While we certainly do not oppose the use of the King James Version and believe that it’s a sound translation of Scripture, we do not believe that it’s the only inspired version of Scripture. It’s important to note that all English translations have errors and mistakes.
One mistake found in the KJV that has been corrected in nearly all other translations is the use of the word “Easter” in Acts 12:4. This word comes from the Greek pascha. Virtually all theologians and biblical scholars agree that pascha refers to the Passover. According to Strong’s, this word refers to “the Passover.” Thayer’s Greek Lexicon agrees, “the paschal sacrifice (which was accustomed to be offered for the people’s deliverance of old from Egypt).” Jamieson, Fausset, and Brown Commentary concurs, “…it should be, ‘after the Passover:’ that is, after the conclusion of the festival. (The word employed in our King James Version being an ecclesiastical term of later date, is improperly used here.).”

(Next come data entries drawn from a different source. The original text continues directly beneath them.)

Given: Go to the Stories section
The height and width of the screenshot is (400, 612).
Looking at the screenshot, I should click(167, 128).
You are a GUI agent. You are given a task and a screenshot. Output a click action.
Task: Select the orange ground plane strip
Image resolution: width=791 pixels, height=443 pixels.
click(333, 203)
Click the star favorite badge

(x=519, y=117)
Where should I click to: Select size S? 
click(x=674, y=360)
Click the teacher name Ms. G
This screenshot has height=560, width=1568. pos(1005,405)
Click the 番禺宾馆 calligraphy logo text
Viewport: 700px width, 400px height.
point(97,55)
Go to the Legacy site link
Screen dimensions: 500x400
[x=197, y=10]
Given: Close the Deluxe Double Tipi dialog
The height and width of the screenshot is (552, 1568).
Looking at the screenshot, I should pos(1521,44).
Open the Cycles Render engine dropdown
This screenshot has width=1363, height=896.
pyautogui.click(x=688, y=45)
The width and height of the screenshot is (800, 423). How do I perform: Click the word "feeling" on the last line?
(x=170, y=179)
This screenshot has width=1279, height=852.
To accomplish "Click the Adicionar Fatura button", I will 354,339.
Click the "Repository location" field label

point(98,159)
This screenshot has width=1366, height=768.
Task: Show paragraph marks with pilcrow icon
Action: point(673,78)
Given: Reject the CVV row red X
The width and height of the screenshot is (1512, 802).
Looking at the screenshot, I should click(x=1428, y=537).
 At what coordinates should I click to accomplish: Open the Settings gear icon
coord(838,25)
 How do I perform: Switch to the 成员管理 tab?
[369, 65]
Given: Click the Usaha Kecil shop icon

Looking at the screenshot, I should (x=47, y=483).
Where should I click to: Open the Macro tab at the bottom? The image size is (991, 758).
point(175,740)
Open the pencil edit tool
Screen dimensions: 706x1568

In addition to the above example, the fact that the KJV went through multiple revisions shows that there were mistakes in the original 1611 translation. For example: consider the below list of original and later corrected passages:
And your heart shall live that seeke good. (1611)
And your heart shall live that seek God. (Corrected)
…she set it vpon the toppe of a rocke, she powred it vpon the ground to couer it with dust: (1611)
…she set it upon the top of a rock; she poured it not upon the ground, to cover it with dust; (corrected)
2 Timothy 4:13
The cloke that I left at Troas with Carpus, when thou commest, bring with thee, but especially the parchments. (1611)
The cloke that I left as Troas with Carpus, when thou commest, bring with thee, and the books, but especially the parchments. (corrected)
But when hee saw Iesus afarre off, he CAME and worshipped Him. (1611)
But when he saw Jesus afar off, he RAN and worshipped Him. (corrected)
In addition to the KJV, all English translations of the Bible contain mistakes, including those based on the Majority and Alexandrian text-types. For example, nearly all English versions of the New Testament contain the Trinitian formula of 1John 5:7, even though scholarship universally agrees that this passage is spurious. Consider the following:
“The text of this verse should read, Because there are three that bear record. The remainder of the verse is spurious. Not a single manuscript contains the trinitarian addition before the fourteenth century, and the verse is never quoted in the controversies over the Trinity in the first 450 years of the church era.,” The Wycliffe Bible Commentary, note on 1 John 5:7-8.
“But it is likely this verse is not genuine. It is wanting in every manuscript of this letter written before the invention of printing, one excepted, the Codex Montfortii, in Trinity College, Dublin: the others which omit this verse amount to one hundred and twelve.It is missing in both the Syriac, all the Arabic, Ethiopic, the Coptic, Sahidic, Armenian, Slavonian, etc., in a word, in all the ancient versions but the Vulgate; and even of this version many of the most ancient and correct MSS. have it not. It is wanting also in all the ancient Greek fathers; and in most even of the Latin,” Adam Clarke’s Commentary, note on 1 John 5:7.
Barnes Notes’ also notes, “…for it must be plain to anyone who examines the subject with an unbiassed mind, that the passages which are relied on to prove that it was quoted by Athanasius, Cyprian, Augustin, etc., (Wetstein, II., p. 725) are not taken from this place, and are not such as they would have made if they had been acquainted with this passage, and had designed to quote it. IV. The argument against the passage from the external proof is confirmed by internal evidence, which makes it morally certain that it cannot be genuine,” note in 1 John 5:7.
In addition to the above, there are numerous other examples of where the English translations of the Bible deviate from the Hebrew and Greek. In fact, there are differences between Hebrew and Greek manuscripts. Does this imply that we cannot trust English translations of the Bible? No, most English translations of the Bible are fairly reliable. Compared to other literary works from antiquity, the integrity of the Bible is quite amazing.
However, based on the fact that there are mistakes and spurious passages in all English translations of the Bible, it’s a good idea to compare trustworthy translations, such as the King James Version, American Standard Version, and Revised Standard Version. Even more importantly is to compare the English to the original language. For the Old Testament this would be Hebrew and for the New Testament this would be Greek (although, YRM believes there is creditable evidence to suggest an original Hebrew New Testament). Resources to accomplish this would include the Strong’s Exhaustive Concordance, Brown-Driver-Briggs Hebrew Lexicon, and Thayer’s Greek Lexicon.